-------- Entries provided --------

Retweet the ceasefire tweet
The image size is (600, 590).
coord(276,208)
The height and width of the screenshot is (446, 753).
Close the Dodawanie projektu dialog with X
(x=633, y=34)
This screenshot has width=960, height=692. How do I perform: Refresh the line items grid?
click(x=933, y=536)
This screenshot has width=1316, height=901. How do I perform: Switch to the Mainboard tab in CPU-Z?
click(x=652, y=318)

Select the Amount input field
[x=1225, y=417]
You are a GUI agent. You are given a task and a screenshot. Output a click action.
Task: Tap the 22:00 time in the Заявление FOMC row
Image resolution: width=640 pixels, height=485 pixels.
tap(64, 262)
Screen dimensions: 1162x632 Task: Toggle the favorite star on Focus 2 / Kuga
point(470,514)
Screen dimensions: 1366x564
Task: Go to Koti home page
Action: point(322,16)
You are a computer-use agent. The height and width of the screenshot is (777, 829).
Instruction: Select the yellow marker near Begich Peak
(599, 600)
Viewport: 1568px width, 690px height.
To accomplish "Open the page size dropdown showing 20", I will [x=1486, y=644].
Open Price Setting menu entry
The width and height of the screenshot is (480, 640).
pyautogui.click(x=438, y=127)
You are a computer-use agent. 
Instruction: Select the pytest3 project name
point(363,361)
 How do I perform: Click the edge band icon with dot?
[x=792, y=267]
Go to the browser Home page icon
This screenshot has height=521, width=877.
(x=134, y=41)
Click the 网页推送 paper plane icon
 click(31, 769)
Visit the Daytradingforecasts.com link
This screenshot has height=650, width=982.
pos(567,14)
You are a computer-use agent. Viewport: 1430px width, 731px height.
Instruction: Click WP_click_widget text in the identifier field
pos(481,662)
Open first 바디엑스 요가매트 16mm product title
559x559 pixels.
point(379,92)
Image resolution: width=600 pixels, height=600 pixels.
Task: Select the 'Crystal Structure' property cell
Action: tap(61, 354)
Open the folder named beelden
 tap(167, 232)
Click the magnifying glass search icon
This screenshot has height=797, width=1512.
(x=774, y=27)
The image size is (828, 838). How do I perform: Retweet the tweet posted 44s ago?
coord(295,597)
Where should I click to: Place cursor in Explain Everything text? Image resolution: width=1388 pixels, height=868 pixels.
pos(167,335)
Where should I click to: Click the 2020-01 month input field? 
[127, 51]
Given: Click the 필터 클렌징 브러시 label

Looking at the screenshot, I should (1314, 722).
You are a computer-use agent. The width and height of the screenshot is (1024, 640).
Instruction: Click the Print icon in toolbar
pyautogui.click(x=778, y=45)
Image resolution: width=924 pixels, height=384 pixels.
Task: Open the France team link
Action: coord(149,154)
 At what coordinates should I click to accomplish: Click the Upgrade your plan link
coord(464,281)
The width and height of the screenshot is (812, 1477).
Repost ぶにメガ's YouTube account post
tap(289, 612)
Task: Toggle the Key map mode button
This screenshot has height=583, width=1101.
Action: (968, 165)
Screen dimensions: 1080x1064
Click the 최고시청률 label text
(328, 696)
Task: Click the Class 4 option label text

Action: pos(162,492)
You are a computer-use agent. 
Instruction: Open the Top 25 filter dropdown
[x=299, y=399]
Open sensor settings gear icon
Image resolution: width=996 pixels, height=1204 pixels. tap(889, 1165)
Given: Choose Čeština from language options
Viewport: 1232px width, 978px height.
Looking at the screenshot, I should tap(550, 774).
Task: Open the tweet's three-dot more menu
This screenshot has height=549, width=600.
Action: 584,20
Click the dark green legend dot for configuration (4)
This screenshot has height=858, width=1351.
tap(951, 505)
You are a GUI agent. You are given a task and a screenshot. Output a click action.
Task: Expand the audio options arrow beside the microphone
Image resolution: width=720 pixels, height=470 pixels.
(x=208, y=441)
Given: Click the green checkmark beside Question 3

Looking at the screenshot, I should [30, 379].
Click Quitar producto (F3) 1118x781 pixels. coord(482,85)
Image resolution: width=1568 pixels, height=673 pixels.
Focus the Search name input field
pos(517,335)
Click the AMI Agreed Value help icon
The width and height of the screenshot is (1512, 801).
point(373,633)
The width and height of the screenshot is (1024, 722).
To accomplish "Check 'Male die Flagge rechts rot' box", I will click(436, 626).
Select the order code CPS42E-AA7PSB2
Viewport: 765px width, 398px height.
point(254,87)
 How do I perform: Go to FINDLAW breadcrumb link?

--------

Activity:
Repeat every line of the material exactly as given.

Solution:
Retweet the ceasefire tweet
The image size is (600, 590).
coord(276,208)
The height and width of the screenshot is (446, 753).
Close the Dodawanie projektu dialog with X
(x=633, y=34)
This screenshot has width=960, height=692. How do I perform: Refresh the line items grid?
click(x=933, y=536)
This screenshot has width=1316, height=901. How do I perform: Switch to the Mainboard tab in CPU-Z?
click(x=652, y=318)

Select the Amount input field
[x=1225, y=417]
You are a GUI agent. You are given a task and a screenshot. Output a click action.
Task: Tap the 22:00 time in the Заявление FOMC row
Image resolution: width=640 pixels, height=485 pixels.
tap(64, 262)
Screen dimensions: 1162x632 Task: Toggle the favorite star on Focus 2 / Kuga
point(470,514)
Screen dimensions: 1366x564
Task: Go to Koti home page
Action: point(322,16)
You are a computer-use agent. The height and width of the screenshot is (777, 829).
Instruction: Select the yellow marker near Begich Peak
(599, 600)
Viewport: 1568px width, 690px height.
To accomplish "Open the page size dropdown showing 20", I will [x=1486, y=644].
Open Price Setting menu entry
The width and height of the screenshot is (480, 640).
pyautogui.click(x=438, y=127)
You are a computer-use agent. 
Instruction: Select the pytest3 project name
point(363,361)
 How do I perform: Click the edge band icon with dot?
[x=792, y=267]
Go to the browser Home page icon
This screenshot has height=521, width=877.
(x=134, y=41)
Click the 网页推送 paper plane icon
 click(31, 769)
Visit the Daytradingforecasts.com link
This screenshot has height=650, width=982.
pos(567,14)
You are a computer-use agent. Viewport: 1430px width, 731px height.
Instruction: Click WP_click_widget text in the identifier field
pos(481,662)
Open first 바디엑스 요가매트 16mm product title
559x559 pixels.
point(379,92)
Image resolution: width=600 pixels, height=600 pixels.
Task: Select the 'Crystal Structure' property cell
Action: tap(61, 354)
Open the folder named beelden
 tap(167, 232)
Click the magnifying glass search icon
This screenshot has height=797, width=1512.
(x=774, y=27)
The image size is (828, 838). How do I perform: Retweet the tweet posted 44s ago?
coord(295,597)
Where should I click to: Place cursor in Explain Everything text? Image resolution: width=1388 pixels, height=868 pixels.
pos(167,335)
Where should I click to: Click the 2020-01 month input field? 
[127, 51]
Given: Click the 필터 클렌징 브러시 label

Looking at the screenshot, I should (1314, 722).
You are a computer-use agent. The width and height of the screenshot is (1024, 640).
Instruction: Click the Print icon in toolbar
pyautogui.click(x=778, y=45)
Image resolution: width=924 pixels, height=384 pixels.
Task: Open the France team link
Action: coord(149,154)
 At what coordinates should I click to accomplish: Click the Upgrade your plan link
coord(464,281)
The width and height of the screenshot is (812, 1477).
Repost ぶにメガ's YouTube account post
tap(289, 612)
Task: Toggle the Key map mode button
This screenshot has height=583, width=1101.
Action: (968, 165)
Screen dimensions: 1080x1064
Click the 최고시청률 label text
(328, 696)
Task: Click the Class 4 option label text

Action: pos(162,492)
You are a computer-use agent. 
Instruction: Open the Top 25 filter dropdown
[x=299, y=399]
Open sensor settings gear icon
Image resolution: width=996 pixels, height=1204 pixels. tap(889, 1165)
Given: Choose Čeština from language options
Viewport: 1232px width, 978px height.
Looking at the screenshot, I should tap(550, 774).
Task: Open the tweet's three-dot more menu
This screenshot has height=549, width=600.
Action: 584,20
Click the dark green legend dot for configuration (4)
This screenshot has height=858, width=1351.
tap(951, 505)
You are a GUI agent. You are given a task and a screenshot. Output a click action.
Task: Expand the audio options arrow beside the microphone
Image resolution: width=720 pixels, height=470 pixels.
(x=208, y=441)
Given: Click the green checkmark beside Question 3

Looking at the screenshot, I should [30, 379].
Click Quitar producto (F3) 1118x781 pixels. coord(482,85)
Image resolution: width=1568 pixels, height=673 pixels.
Focus the Search name input field
pos(517,335)
Click the AMI Agreed Value help icon
The width and height of the screenshot is (1512, 801).
point(373,633)
The width and height of the screenshot is (1024, 722).
To accomplish "Check 'Male die Flagge rechts rot' box", I will click(436, 626).
Select the order code CPS42E-AA7PSB2
Viewport: 765px width, 398px height.
point(254,87)
 How do I perform: Go to FINDLAW breadcrumb link?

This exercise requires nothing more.